I know who did 9/11 – part three (Strange Stories collection)
Curled up in his basket, his muzzle resting on his paws, Oswald gazed at his master. Almost two days without any food, and God knows how many hours on end without being walked. What was he being punished for? He needed food. He needed water. He needed love. Norman was rummaging in every corner of the kitchen. The more he couldn’t find anything the more agitated he became. His heart was beating as if it had forgotten how to do it. The pills! Fucking hell! He hadn’t taken them. Nothing compared with his mission of unearthing the Pandora’s box of 9/11. Mitral insufficiency had been with him for most of his life but he had always managed to keep it under control with drugs. No big deal. He’ll get them soon. Tomorrow, possibly. Flinging open the last kitchen cabinet, his face contorted: two cans of Mexican beans and an ancient packet of crisps. That’s what you get when you fight for the Truth. Limp crisps and beans! He snatched the packet and tore it open, stuffing the stale, industrially fried slivers of potato into his face[run on], then stormed out of the kitchen and marched into the living-room.

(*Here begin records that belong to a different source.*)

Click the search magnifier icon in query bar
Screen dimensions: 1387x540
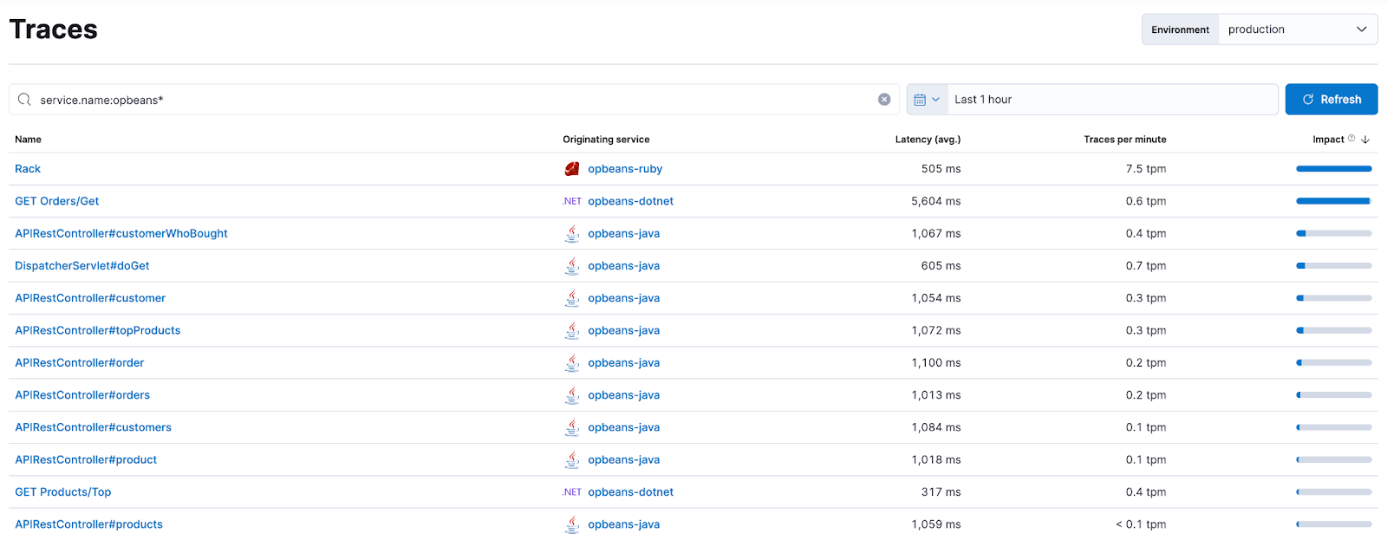click(24, 100)
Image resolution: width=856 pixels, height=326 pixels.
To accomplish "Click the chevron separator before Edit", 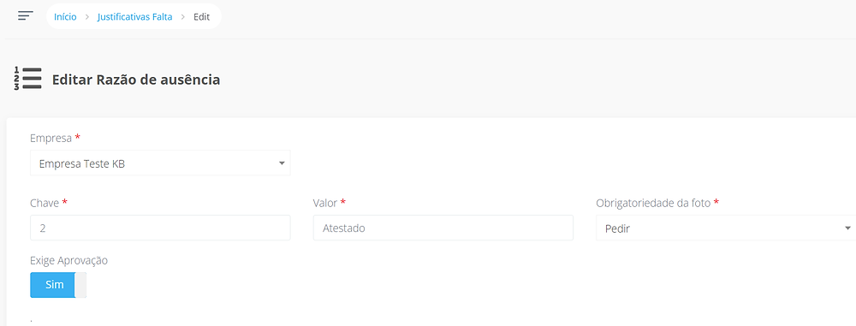I will pyautogui.click(x=183, y=17).
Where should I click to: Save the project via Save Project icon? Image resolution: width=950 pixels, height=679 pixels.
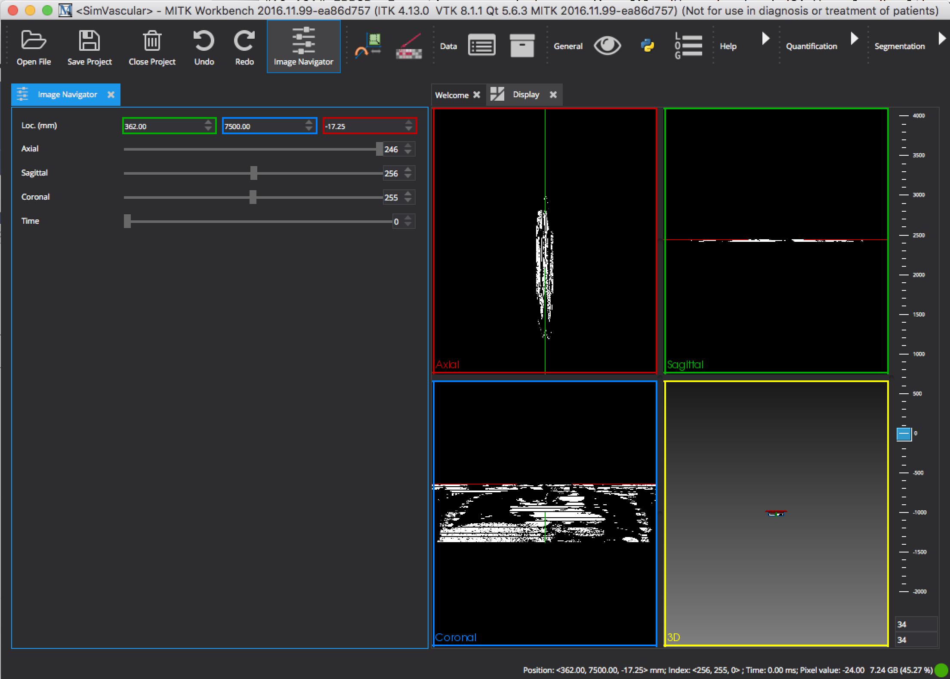click(x=89, y=45)
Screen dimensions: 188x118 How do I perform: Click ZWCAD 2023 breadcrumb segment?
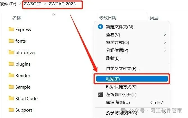click(x=62, y=4)
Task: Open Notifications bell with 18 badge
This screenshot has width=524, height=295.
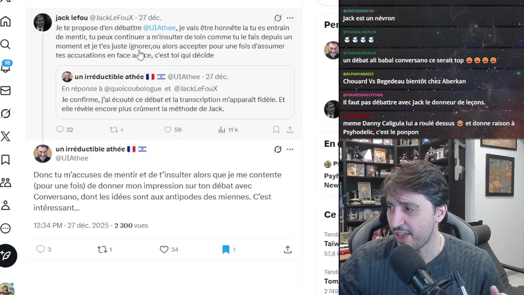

When Oswald saw him waving that packet around his stomach rumbled with hope. That was for him – his master had finally remembered him. The dog gathered all his remaining strength and jumped out of the basket joyously.
Norman saw him coming at the very last moment, and taking that jump as an attempt to snatch his meagre food, shoved him away. Oswald smashed into the floor and urinated. Norman stepped over him, sat down at the table and started to frantically type on his keyboard.
Oswald lay frozen in an expanding puddle of pee, whimpering. He was staring at his master as if waiting for a sign. That it was just a new game. That he still loved him. That their world would go back to how it was before. But there was no sign from his master. Nothing he could pin his hopes on.
He picked himself up and dragged himself into the boxroom. His eyes panned the room from left to right, looking for the right place or the least worse to finish off the job. In a corner there was a big cardboard box. He lifted the lid up with his muzzle, then hopped in. When he had finished, the box was drenched. He couldn’t eat, but he could drink. His slender frame sneaked into the bathroom. He put his head into the toilet bowl and lapped up water until he felt full.
Back in his basket, the awful reality had dawned on him: he would have to survive by himself. So he whimpered and whimpered. And then he whimpered more. He’d have cried if dogs could cry. He’d have shouted his grief, if dogs could shout. His whimpering was low and monotonous, like a sad Mississippi slavery song, and like a slave song, no one heard.
Not Norman, who was switching from one conspiracy theory to the next: the one about the five Mossad agents; the one about the CIA being informed of the attack by Al-Qaeda; the one about the Pearl Harbour connection. When he raised his head from the screen of his laptop, it was 3 a.m.. He hadn’t eaten anything in six hours. A low, prolonged lament was floating around the room. He met the blank and lifeless eyes of Oswald, who was curled up in his basket as if trying to hug himself warm. Norman glanced at his dog as a child would do with a discarded teddy bear. He made himself a pot of coffee and took one of the cans of beans. “Quit whimpering!”, he yelled as he resumed his seat.
His spoon stabbed into the can, a mouthful of beans, and the hunt began again. “Here we go, fuckers!”, he yelled to the world, clicking on a link.
Six a.m. A dark room brightened only by the cold light of a laptop. Norman’s eyes like the surface of an alien planet streaked by blood-red rivers. Ten days into the Task, and he was nowhere. The sudden surge of disappointment quickly turned into a vicious mixture of fear and anger.
After the breakdown of his marriage with the only woman he had ever loved, after the bankruptcy of his company, another failure was looming. Was he bound to fail anytime and anyway? Was his life doomed? His arm smacked the laptop hard, and before he could catch it, it had fallen to the floor. The screen was cracked. ”Jesus!” The screech of the chair as he stood up. Ready to attack some invisible enemy. The system out there. The one that denied Americans and the rest of the world the Truth. The one that denied him the fame and happiness he deserved. That very same enemy was trying to annihilate him, to make him a loser again. Not any more. This time he would give the system out there the middle finger. This time he would.
Putting on a thick sweater and a blue bomber jacket, he left the house with a slam of the door. Oswald started. He barked loudly, angrily, with his last bit of strength, as if he too was confronting an enemy. It seemed that the house was now populated by enemies. But there was no one there to fight . The barking slowly weakened and turned into a howl of pain.